It also looks like some of your normals are wrong. I get those dark gray areas sometimes when my normals are fliped

That looks like inverted normals…
in edit mode: CTRL+N that should fix it
If that didn’t you have faces in the mesh, these can be deleted safely (if they are close enough you can remove the double verts in edit mode: w->remove doubles), this can be achieved by deleting all the trouble area faces and seeing if there is any more mesh under there, then re-adding them.

Thanks for all the tips! I managed to correct it. I had a face on the inside of the mesh there. And on another place of the mesh there wasn’t any hidden faces but I deleted the faces and added them again. I think I also removed the Subdivision Surface modifier and added it again. After that it looked Ok there too.
Now I know what to look for so thanks yall!
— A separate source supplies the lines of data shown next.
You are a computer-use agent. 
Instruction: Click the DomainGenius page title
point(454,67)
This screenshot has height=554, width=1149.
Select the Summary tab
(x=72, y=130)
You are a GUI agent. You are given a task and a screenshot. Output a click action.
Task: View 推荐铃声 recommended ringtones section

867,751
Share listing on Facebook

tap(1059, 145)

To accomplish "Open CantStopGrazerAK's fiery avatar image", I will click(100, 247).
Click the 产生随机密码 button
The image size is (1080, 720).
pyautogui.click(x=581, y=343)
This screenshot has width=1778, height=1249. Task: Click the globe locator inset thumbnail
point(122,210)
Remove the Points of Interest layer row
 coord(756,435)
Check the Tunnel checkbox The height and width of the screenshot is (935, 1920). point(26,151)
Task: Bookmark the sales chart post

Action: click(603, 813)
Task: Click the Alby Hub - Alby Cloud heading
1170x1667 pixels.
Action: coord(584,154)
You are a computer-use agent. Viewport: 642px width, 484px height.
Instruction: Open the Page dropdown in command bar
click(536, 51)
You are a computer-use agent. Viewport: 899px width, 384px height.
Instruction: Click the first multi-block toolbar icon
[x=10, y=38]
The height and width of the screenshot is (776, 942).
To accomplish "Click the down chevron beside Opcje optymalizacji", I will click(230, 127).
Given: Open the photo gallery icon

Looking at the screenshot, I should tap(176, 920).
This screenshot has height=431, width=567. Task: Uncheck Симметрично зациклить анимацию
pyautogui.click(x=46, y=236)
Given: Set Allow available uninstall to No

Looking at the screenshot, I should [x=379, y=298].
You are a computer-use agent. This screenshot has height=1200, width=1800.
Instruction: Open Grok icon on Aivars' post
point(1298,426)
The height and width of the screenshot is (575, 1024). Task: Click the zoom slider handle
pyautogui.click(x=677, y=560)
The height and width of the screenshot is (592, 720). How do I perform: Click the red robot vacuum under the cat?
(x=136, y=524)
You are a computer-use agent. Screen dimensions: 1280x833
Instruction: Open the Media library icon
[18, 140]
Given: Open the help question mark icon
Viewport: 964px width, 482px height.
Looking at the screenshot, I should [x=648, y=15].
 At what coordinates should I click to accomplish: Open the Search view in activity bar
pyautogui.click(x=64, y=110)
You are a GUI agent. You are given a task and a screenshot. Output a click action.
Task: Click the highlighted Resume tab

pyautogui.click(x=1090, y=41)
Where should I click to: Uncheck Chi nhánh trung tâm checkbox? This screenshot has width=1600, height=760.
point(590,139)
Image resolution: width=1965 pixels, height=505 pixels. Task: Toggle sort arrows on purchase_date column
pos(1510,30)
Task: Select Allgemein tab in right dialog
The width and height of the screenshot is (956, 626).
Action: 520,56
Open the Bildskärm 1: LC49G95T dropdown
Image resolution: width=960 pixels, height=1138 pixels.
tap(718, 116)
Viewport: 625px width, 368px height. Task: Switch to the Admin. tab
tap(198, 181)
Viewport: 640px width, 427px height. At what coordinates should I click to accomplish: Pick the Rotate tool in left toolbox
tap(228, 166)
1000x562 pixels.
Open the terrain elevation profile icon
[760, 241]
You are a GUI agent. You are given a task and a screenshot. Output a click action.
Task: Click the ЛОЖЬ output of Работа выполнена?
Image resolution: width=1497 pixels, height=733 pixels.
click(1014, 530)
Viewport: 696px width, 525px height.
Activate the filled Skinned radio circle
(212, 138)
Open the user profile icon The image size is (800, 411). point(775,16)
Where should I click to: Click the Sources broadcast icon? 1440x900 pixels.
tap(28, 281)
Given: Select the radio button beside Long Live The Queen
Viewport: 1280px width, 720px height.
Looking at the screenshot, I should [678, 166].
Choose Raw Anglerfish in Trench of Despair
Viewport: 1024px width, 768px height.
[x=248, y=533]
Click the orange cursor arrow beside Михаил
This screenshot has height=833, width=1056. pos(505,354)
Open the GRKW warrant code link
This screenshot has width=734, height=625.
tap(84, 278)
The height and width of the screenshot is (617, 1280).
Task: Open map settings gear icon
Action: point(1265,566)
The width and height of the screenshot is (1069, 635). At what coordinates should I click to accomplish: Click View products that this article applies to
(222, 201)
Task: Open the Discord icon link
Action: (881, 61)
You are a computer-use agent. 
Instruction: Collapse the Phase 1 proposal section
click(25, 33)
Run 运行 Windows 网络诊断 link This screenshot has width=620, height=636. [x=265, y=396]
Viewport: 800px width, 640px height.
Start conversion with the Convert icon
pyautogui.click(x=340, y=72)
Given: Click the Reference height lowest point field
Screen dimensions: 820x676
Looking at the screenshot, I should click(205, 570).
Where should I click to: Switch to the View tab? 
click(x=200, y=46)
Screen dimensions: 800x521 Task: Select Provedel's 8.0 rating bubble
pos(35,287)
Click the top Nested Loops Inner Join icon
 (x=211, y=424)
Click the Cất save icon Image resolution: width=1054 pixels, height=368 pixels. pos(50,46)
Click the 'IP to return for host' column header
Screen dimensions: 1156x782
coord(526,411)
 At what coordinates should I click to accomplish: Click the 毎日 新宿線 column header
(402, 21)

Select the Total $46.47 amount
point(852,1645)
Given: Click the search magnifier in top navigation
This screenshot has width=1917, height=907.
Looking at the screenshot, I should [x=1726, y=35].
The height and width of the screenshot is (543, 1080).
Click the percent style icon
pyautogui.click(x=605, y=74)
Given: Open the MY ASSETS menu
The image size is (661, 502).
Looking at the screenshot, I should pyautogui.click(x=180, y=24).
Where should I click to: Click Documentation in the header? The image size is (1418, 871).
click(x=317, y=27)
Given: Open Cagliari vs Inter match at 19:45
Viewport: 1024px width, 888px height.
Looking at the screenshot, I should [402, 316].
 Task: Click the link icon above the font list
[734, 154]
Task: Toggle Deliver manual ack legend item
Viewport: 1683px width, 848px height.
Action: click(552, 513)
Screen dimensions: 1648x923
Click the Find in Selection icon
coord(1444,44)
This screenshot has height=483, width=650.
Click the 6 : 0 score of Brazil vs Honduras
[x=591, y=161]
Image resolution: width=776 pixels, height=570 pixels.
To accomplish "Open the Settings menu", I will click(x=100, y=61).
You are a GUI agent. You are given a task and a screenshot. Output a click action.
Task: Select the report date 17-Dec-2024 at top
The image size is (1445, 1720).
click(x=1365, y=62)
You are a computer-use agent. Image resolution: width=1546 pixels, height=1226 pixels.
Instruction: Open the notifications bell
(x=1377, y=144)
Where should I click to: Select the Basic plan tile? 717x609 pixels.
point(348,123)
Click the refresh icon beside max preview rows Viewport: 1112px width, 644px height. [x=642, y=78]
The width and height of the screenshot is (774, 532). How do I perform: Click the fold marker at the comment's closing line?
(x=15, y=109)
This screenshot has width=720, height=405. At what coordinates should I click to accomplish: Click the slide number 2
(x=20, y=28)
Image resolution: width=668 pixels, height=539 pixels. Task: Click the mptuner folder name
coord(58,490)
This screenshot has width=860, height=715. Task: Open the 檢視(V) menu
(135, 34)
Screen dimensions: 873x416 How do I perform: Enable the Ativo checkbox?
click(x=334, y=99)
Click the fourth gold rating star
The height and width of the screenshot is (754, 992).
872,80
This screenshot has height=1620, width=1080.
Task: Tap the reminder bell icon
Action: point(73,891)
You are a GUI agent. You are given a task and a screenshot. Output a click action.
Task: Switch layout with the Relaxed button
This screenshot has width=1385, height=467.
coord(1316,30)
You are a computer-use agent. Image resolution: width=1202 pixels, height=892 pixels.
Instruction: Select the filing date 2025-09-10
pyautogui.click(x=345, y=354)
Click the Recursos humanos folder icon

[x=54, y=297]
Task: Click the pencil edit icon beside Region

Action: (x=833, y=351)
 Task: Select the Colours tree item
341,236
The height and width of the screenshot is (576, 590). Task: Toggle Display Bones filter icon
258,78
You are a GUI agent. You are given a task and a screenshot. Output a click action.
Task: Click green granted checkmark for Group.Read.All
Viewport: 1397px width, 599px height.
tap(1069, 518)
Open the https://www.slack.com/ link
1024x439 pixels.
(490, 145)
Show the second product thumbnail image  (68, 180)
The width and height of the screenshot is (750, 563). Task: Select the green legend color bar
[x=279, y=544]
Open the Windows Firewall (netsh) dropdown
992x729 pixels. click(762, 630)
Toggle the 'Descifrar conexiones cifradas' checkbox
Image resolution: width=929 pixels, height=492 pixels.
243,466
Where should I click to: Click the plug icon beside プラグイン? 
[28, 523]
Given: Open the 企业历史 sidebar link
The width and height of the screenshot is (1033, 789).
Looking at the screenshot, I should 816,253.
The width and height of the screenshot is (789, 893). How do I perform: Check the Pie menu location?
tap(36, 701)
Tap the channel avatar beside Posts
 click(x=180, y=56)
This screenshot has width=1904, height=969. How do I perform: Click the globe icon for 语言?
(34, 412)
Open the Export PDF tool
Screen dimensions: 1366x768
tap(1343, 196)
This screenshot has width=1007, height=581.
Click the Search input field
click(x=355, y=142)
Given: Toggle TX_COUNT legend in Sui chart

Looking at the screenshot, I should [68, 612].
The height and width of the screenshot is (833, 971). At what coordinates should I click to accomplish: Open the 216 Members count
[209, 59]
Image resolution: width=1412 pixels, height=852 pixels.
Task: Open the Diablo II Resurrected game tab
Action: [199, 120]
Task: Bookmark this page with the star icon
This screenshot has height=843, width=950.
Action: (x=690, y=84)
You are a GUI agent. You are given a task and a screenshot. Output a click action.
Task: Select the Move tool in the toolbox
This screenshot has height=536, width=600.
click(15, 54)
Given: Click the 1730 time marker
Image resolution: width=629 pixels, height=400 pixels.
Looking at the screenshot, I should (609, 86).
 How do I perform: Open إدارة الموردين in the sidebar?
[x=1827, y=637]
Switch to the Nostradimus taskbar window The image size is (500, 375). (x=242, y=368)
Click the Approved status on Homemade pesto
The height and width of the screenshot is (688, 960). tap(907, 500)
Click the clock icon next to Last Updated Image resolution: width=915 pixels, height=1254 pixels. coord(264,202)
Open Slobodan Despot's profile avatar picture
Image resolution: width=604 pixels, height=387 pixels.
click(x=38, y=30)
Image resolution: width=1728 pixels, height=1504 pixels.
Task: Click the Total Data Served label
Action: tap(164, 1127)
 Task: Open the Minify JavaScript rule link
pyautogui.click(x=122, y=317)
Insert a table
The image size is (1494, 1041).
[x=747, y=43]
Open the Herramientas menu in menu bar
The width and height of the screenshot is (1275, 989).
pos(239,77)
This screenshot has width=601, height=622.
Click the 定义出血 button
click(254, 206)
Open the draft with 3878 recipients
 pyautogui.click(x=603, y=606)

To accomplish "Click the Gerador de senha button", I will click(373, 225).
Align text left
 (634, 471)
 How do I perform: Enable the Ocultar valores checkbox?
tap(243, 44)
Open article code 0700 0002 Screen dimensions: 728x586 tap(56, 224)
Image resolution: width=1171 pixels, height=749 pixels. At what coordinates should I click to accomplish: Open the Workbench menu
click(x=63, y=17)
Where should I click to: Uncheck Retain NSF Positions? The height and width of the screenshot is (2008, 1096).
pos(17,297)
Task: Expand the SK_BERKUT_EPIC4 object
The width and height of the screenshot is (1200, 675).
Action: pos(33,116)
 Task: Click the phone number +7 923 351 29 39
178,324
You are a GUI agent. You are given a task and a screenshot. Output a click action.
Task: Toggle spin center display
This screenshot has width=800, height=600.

Two most common things to do is to select all and W -> remove doubles to remove double vertices, and then ctrl+N to recalculate normals outside, in that order.
If there are problems with shading after that, the most common culprit is interior face which pretty much destroys any possibility for recalculate normals to work. It makes the mesh non-manifold and does that in the way that normals recalculation can’t decide in which way a face should point at:


Let’s imagine that two of those faces are on the surface of your object, and the third one is the interior face. All those faces should point outside after you press ctrl+N. Blender tries to make normals consistent (every face pointing at the same direction as its neighbour) and fail in that situation, because it can’t decide which of the faces is on the surface it should follow.
(You can enable face normals display in the properties panel under mesh display, in edit mode).

A non-manifold mesh is not necessarily a bad thing, if you know what you’re doing. It doesn’t always mean normals recalculation will fail either, on the contrary, that usually works for non-manifold meshes too.

There are many mesh diagnostics tools in Blender, but select menu -> non-manifold (or ctrl+alt+shift+M) is really handy for finding problems in your mesh. There is also select menu -> interior faces.

What is a manifold mesh you might ask. In short, a mesh is manifold when all of its vertices are connected with edges, and all those edges are connected exactly to two faces.

Haven’t got around to answer until now, but thank you for the excellent explanation!